This is a second dataset I would like to use with the ucs dataset.

First, we need some imports and utility functions for classifying objects from this dataset so that object types atleast loosly match up with object types from the ucs dataset so we can compare apples to apples.

The classify_orbit function acts as a translator. It uses the laws of physics (specifically Kepler's Third Law) to convert the time it takes an object to orbit Earth (Period) into an altitude category (Class).

In [1]:
import pandas as pd
import numpy as np

ucs_data = pd.read_csv('../data/clean/ucs_cleaned.csv')
df_debris = pd.read_csv('../data/original/satcat.csv')

def classify_orbit(row):
    # look at a single row in the dataframe and grab the value in period_minutes
    period = row['period_minutes']
    
    # classify the object based on the period of time, in minutes, it takes to orbit the earth.
    if pd.isnull(period) or period == 0:
        # filter for missing/blank (nan) data. Period of 0 is physically impossible.
        return 'Unknown'
    elif period < 128:
        # Low Earth Orbit (LEO) - Crowded City
        # An object in leo orbit has an altitude of up to 2,000km and has an orbital period of exactly 127 minutes.
        return 'LEO'
    elif 1400 <= period <= 1460:
        # Geostationary Orbit (GEO) - Single Precise Lane
        # An object in geo orbit should be at exactly 35,786 km above the equator.

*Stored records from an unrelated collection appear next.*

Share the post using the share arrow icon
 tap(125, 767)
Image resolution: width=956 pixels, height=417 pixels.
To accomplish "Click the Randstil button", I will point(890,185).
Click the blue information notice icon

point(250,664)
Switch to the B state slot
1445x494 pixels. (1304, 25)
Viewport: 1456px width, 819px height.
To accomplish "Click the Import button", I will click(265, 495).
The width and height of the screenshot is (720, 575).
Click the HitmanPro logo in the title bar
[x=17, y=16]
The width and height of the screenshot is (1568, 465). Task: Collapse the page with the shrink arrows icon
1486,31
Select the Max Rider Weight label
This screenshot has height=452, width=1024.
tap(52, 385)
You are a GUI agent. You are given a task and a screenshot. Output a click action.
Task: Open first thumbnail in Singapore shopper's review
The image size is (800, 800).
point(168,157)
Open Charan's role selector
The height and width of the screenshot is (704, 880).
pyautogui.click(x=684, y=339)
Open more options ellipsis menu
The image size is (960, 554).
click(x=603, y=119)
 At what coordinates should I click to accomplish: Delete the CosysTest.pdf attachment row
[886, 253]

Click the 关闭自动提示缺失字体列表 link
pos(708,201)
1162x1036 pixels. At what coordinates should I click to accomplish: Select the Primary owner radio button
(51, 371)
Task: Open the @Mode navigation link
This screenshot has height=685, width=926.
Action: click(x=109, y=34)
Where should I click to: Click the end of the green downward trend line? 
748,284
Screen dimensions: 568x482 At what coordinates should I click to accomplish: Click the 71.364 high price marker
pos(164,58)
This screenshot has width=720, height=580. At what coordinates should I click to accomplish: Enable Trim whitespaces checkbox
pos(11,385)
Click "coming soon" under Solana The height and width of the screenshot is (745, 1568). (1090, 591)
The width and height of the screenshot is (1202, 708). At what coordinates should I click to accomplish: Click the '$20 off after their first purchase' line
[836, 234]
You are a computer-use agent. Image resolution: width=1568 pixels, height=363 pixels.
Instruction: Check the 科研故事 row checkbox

To stay perfectly positioned over the same one spot on earth,
        # you must be exactly 35,786 km above.  Too low and you spin faster than earth, too high and you drift backwards.
        return 'GEO'
    elif 128 <= period < 1400:
        # Medium Earth Orbit (MEO) - Wide Open Highway
        # An object in meo orbit should be between 2,000 kb and 35,786 km and can operate at altitudes
        # anywhere in between. Popular uses for this orbit include Navigation Satellites
        # Orbital Period should be between 2hrs and 24hrs.
        # Good for when the satellite can't in LEO orbit because it would be too low and it would require larger clusters like StarLink, but
        # also it can't be in GEO because that would be too high, cause the signal to weaker, and the satellite would be stuck over one spot.
        # MEO orbit for nav satellitess is just right, it allows a smaller constellation to circle the earth every 12 hours.
        return 'MEO'
    elif period > 1460:
        # These satellites don't move in circles, they move in extreme, long loops (ellipses).
        # Moves very fast near perigee and very very slow near apogee.
        # Spend a long time over a single, high location, and spend much less time elsewhere.
        # Examples include "The Molniya Orbit", a Soviet spy and communication satellite that used to hover over the USSR for 11hrs and then spend only
        # 1hr flying around the rest of earth just to hover over the USSR for another 11 hours.
        # This category is also a catch-all for Graveyard Orbits.  Sates and debris are often boosted into higher orbits to effective get them out of the way
        # while items in leo orbit tend to eventually become defeated by the forces of gravity and naturally deorbit and burn up in the atmosphere.
        return 'High Elliptical / Deep'
    else:
        # Nothing else applied, avoid a crash in the math.
        return 'Unknown'
    
def categorize_object(row):
    if row['source'] == 'both':
        # The satellite appears in both datasets.  This means it is an active satellite because it appears in both the the active satellite 
        # catelog from UCS (the then), but also in the satcat from celestrak that shows ALL tracked satellites, debris, unknown, etc known to date (the now).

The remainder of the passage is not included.